1. Select the Federation tab.
2. Click Create Partnership, SAML2 IdP -> SP.

   Selecting this option indicates that you are the local IdP.

   You come to the first step in the partnership wizard.

3. Complete the fields with the following values:

   Partnership Name

   TestPartnership

   Local IDP ID

   idp1

   (selected from the pull-down list)

   Remote SP ID

   sp1

   (selected from the pull-down list)

   Base URL

   http://idp1.example.com:9090

   This value should be provided by default.

   Skew Time (Seconds)

   Accept the default

4. Move the ODBC directory (FedSQL) from the Available Directories box to the Selected Directories box.
5. Click Next to go to the Federation Users step.

Specify Federation Users for Assertion Generation

In the Federation Users dialog, select the users for which the IdP generates assertions.

Follow these steps:

1. Accept the defaults.
2. Click Next to continue.

By accepting the defaults, you indicate that CA SiteMinder® can generate assertions for all users in the user directory.

Add a Name ID to the Assertion

The Assertion Configuration step lets you specify the format and value of the NameID and the attributes that identify a user. These attributes are included in the assertion.

Note: NameID is always included in the assertion.

In this configuration, specify only the Name ID. Do not add any other attributes.

Follow these steps:

1. From the Assertion Configuration step, enter values for the following fields:

   Name ID Format

   Unspecified

   Name ID Type

   Static

   Value

   GeorgeC

2. Click Next to move on and set up single sign-on (SSO).

Set Up Single Sign-on

To establish single sign-on between partners, configure the SSO settings.

Follow these steps:

1. Begin at the SSO and SLO step in the partnership wizard.
2. Accept the default (Basic) for the Local Authentication Type and Authentication Class fields.
3. Select HTTP-POST for the SSO Binding field.
4. Assuming you created the remote SP entity already, the value for the Assertion Consumer URL is filled in.
5. Click Next to move to the Signature and Encryption step.

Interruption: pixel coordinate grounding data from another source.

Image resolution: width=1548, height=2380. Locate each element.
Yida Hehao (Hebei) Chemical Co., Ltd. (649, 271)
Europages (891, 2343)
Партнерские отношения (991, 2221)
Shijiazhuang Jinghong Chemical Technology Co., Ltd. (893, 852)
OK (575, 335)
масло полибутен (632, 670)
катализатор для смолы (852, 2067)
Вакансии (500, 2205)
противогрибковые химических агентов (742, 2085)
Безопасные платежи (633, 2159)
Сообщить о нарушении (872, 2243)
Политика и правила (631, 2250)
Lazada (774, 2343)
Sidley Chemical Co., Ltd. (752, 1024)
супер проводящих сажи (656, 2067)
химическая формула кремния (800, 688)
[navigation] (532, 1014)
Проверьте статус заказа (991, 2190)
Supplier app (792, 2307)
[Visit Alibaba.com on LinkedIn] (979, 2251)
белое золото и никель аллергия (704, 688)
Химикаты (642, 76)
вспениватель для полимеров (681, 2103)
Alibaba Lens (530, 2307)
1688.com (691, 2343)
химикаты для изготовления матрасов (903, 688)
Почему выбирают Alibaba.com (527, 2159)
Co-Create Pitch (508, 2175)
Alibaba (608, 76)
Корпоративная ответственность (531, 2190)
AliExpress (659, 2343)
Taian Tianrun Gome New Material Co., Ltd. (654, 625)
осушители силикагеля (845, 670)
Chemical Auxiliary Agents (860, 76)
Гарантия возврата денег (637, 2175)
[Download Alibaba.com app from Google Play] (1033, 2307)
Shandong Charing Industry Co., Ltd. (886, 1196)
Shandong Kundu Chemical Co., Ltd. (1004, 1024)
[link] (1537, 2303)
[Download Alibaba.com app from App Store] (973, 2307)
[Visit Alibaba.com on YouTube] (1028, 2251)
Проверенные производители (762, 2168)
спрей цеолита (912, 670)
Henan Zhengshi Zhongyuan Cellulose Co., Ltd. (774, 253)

Disable Signature Processing

For the purposes of this simple partnership, disable signature processing. However, in a production environment, the Identity Provider must sign assertions.

Follow these steps:

1. From the Signature and Encryption step, select Disable Signature Processing.
2. Click Next to move to the next step.

Confirm the IdP-to-SP Partnership Settings

You have completed the partnership definition for one side of the federation partnership. Verify the settings.

Follow these steps:

1. In the Confirm dialog, review the settings for the partnership.
2. To modify a setting, click Modify in any of the sections.
3. Click Finish when you are satisfied with the configuration.

The IdP side of the partnership is complete. Define the SP side of the partnership on a different system than the IdP system.